Istanbul – September 29, 2013
Istanbul is the Golden Horn, the Marmara Sea and the Bosphorus, not to mention Byzantium, Constantinople, the marriage of east and west, Europe and Asia and the confluence of Islam and Christian Orthodox religions. Yesterday, we experienced all of these things while our eyes, noses and mouths were stretched to the limit to receive the sensory overloads offered to us by Istanbul.
In the morning, we visited Hagia Sofia, which has stood for over 1500 years. Its name means Holy Wisdom. It started as an Eastern Orthodox Cathedral, then became a Muslim Mosque, and today is a museum. For over 700 years, it was the largest church in the world. The columns from the Temple of Artemis, one of the seven wonders of the ancient world, were removed from Ephesus and later incorporated into the interior of Hagia Sofia. The church was built in 5 years, not by architects, but by mathematicians who used their accuracy and knowledge of Roman temples to expedite construction. The church contains Islamic elements along side Christian elements. The church is famous for its dome, which remains one of the 5 largest church domes in the world.

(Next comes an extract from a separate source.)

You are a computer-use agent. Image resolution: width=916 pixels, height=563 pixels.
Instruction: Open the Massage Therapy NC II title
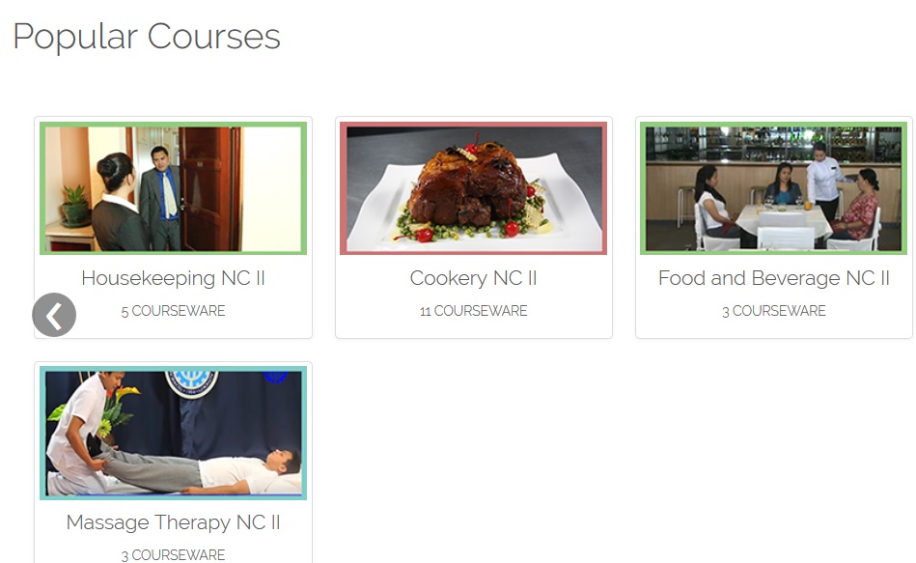tap(173, 522)
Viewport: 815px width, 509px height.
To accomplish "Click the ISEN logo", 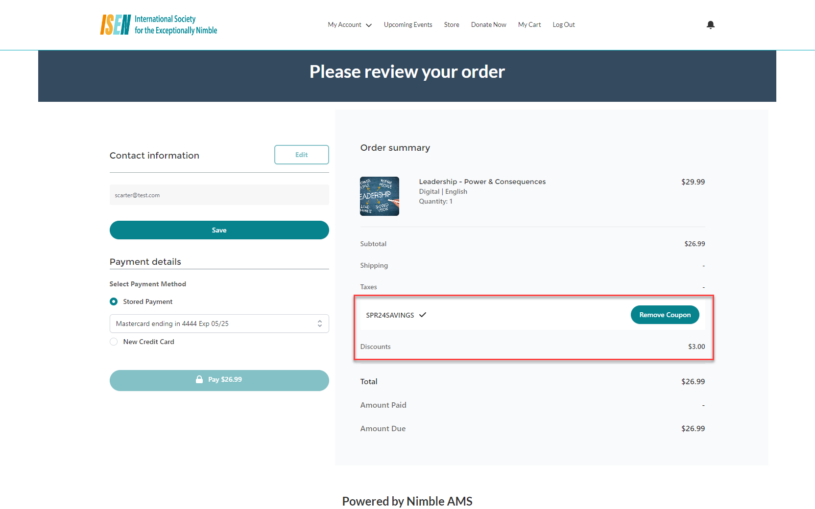I will point(159,24).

From Hagia Sophia, we moved along 1000 years in time to the Topkapi Palace, which was the palace of the Ottoman Rulers. Topkapi means cannonball gate. The Ottomans ruled an empire which stretched to Fez in the West, Hungary in the North, Egypt in the South and the Red Sea in the East. The Treasury of Topkapi is as rich or richer with jewels and diamonds as any Treasury we have seen. One diamond was 86 carats and is the fourth largest diamond of its kind in the world. The Sultan of Topkapi had a Queen and a harem of over 400 women living in the Palace. The women were divided in rank from lowest to highest as concubine, favorite and consort or wife. The harem was guarded by eunuchs although it was hard to find volunteers for the job. Everyday the kitchen had to prepare over 4000 meals for the inhabitants of Topkapi. The mosaic tiles and intricate designs of such tiles were spectacular.
After seeing Topkapi, we viewed the Blue Mosque, which is a youngster by comparison to Hagia Sofia. The Blue Mosque was completed in 1616. It is so named because of the blue Iznik tiles found on its interior. The blue Mosque was built opposite Hagia Sofia to show the dominance of Islam over Christian Byzantium. It has six minarets, the same number as the mosque in Mecca.
Finally, we ended our first day of touring Istanbul with a surprise. We visited the underground. Of course, Rita thought we were getting tickets to ride the subway, but she was certainly surprised when she walked down the steps into the cisterns. Apparently, to ensure a good water supply, the Turks built a vast underground water storage cistern beneath the old city. The ceilings of the cistern are supported by 1001 columns. It was an amazing thing to see.